Problem details —
Your output should consist solely of the lines from the one holding "1121x461 pixels." to the end of the records below, inclusive, reproduced exactly and free of pictures.

[[ Information given open ]]

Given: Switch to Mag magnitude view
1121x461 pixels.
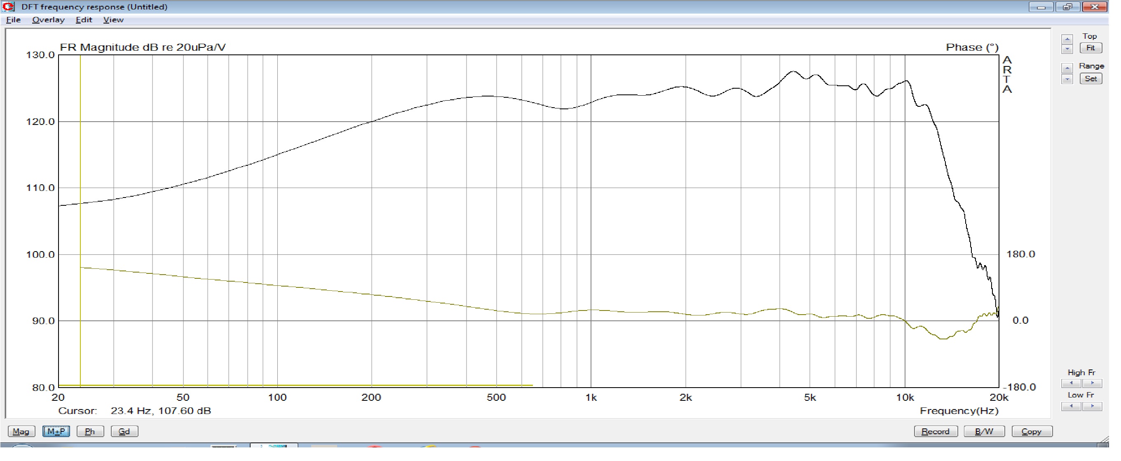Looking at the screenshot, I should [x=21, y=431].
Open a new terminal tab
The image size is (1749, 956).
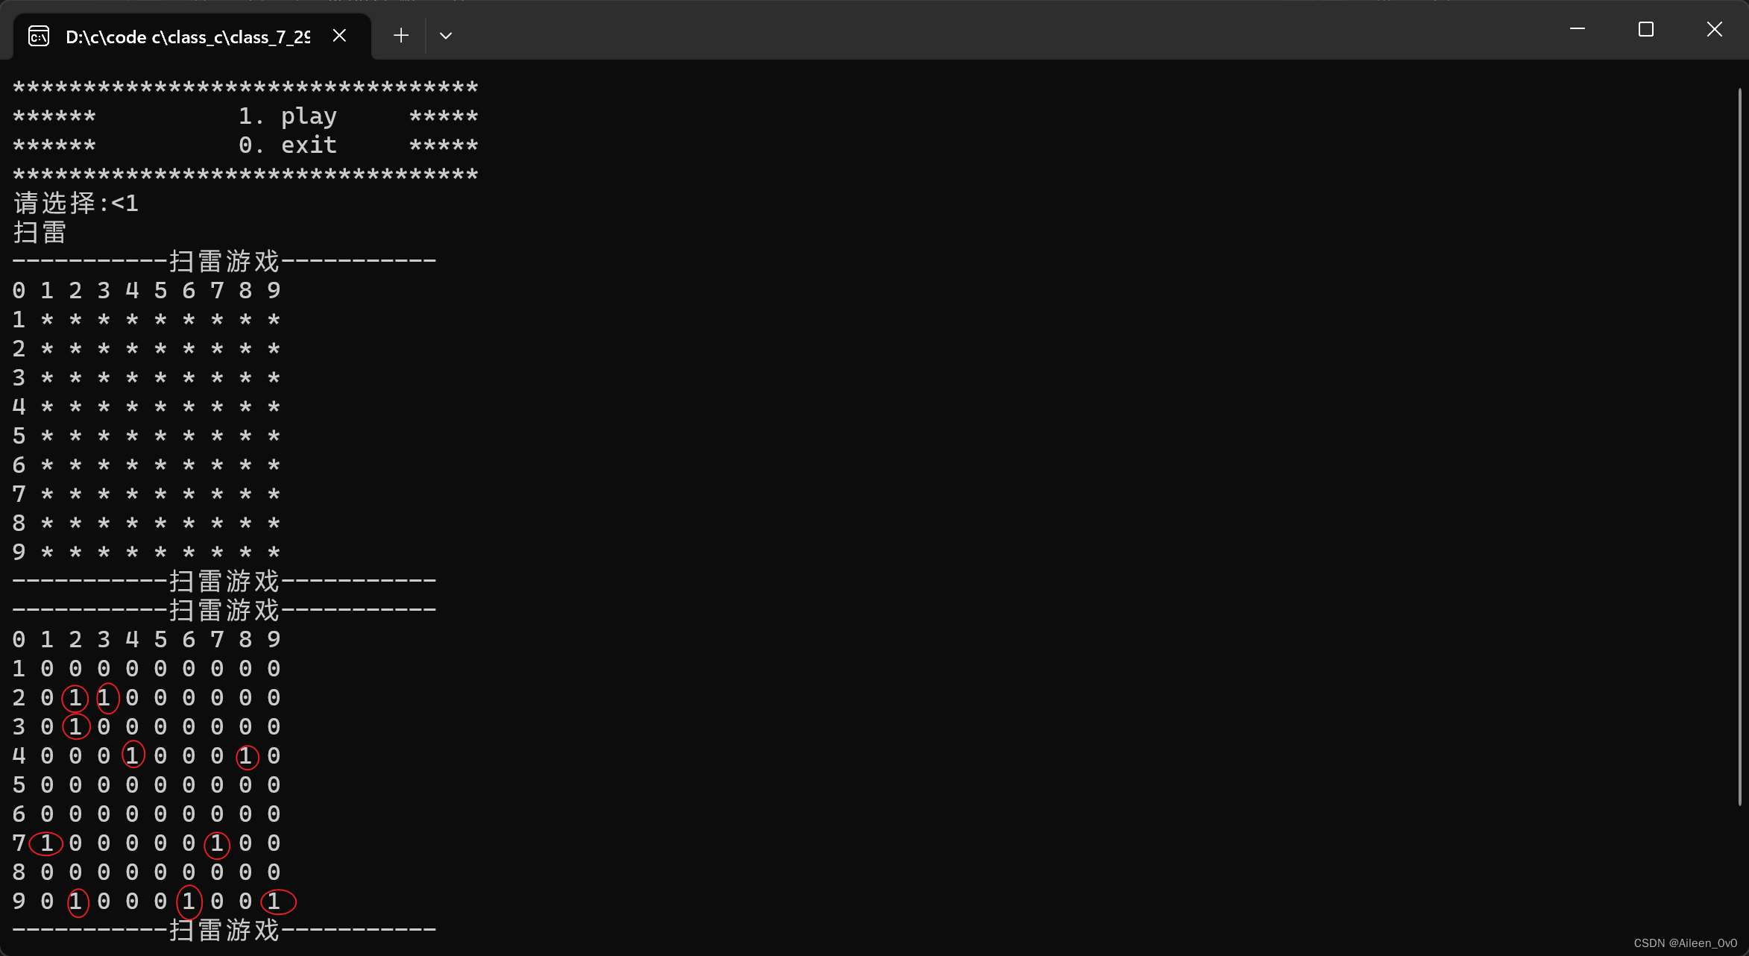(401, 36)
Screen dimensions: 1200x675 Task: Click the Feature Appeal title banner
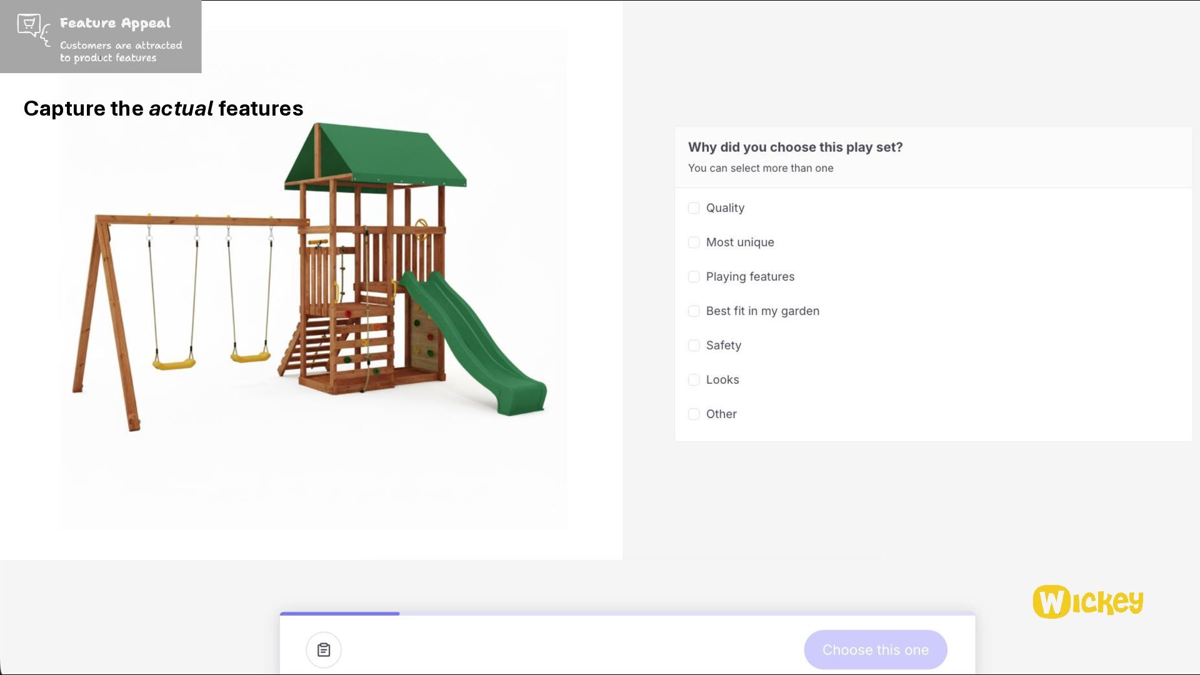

[[ Information given closed ]]

The answer —
1121x461 pixels.
Looking at the screenshot, I should [x=21, y=431].
Open a new terminal tab
The image size is (1749, 956).
(401, 36)
Screen dimensions: 1200x675 Task: Click the Feature Appeal title banner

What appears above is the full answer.